I present a game of imperfect information between residents and a municipal police chief to show that a chief's inability to prevent officer behavior that residents perceive to be abusive, coupled with resident unwillingness to assist police in the aftermath of this behavior, creates an incentive for the chief to choose and learn about new policing strategies that rely less on resident assistance. This induces a bias in favor of aggressive over collaborative tactics in the police chief’s policy selection and learning decisions.
Segregation and discrimination ensured that many Black Americans lived in conditions that produced this result in the later twentieth century; thus the model shows structural racism in local police policy making.
Paper 2: Scholarship on racial inequality in policing has largely focused on factors that would cause individual officers to rely on race when deciding whether to make an arrest. Extant explanations suggest that if officers chose not to discriminate and managed to eliminate the influence of stereotypes and implicit associations on their behavior, any remaining racial disparity would be statistical discrimination. I identify an additional source of officer bias: strategic limits on information transmission. I show that when dedicated officers are uncertain whether their police chief is independent of political pressures, a chief who cares about crime control cannot credibly communicate the reason for their policy choices. Therefore if the chief is better informed than the officers about what arrest intensities would be optimal for reducing crime, chief policy choice will give officers exaggerated or understated posterior beliefs about the probability that individuals within a particular group should be arrested. Under certain conditions this would lead to the endogenous development of taste-based discrimination.

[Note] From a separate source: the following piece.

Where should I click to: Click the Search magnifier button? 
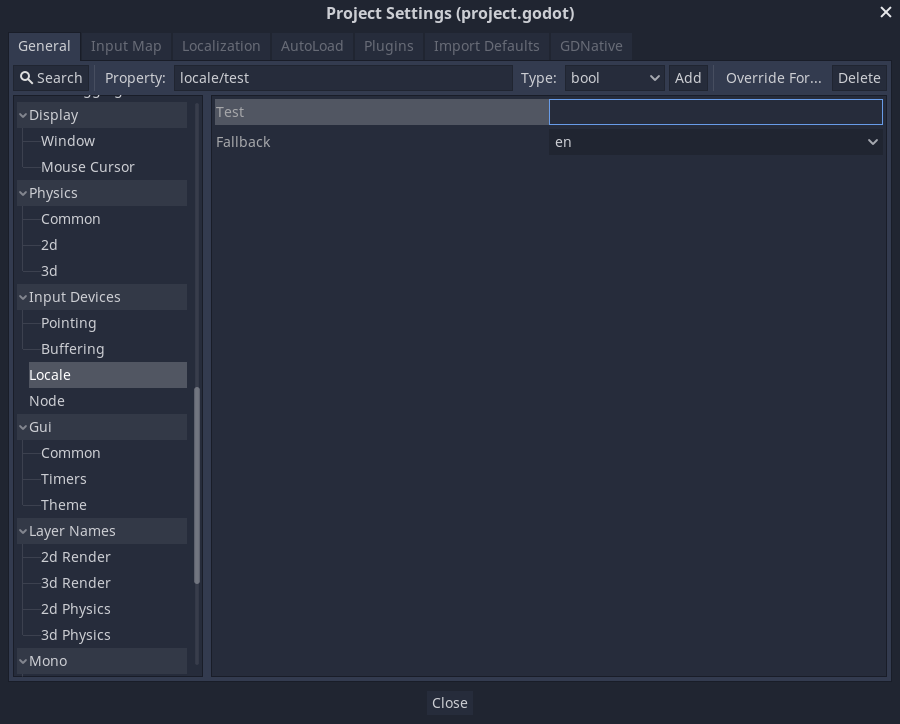[51, 78]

Paper 3: This paper examines the conditions under which municipal police chiefs in the latter half of the 20th century would have adopted policies that reduced the rate of arrests among Black residents. I use a two player game of incomplete information, in which the commonly valued outcome depends upon non-contractible effort from a less informed subordinate, to show that officer uncertainty about their chief's competence and skepticism of policies that reduce rates of arrest among Black people could have prevented chiefs from adopting such policies in equilibrium. This conservatism arises even when both chief and officer are not individually racist and the chief knows that the new policy would be more effective at controlling crime.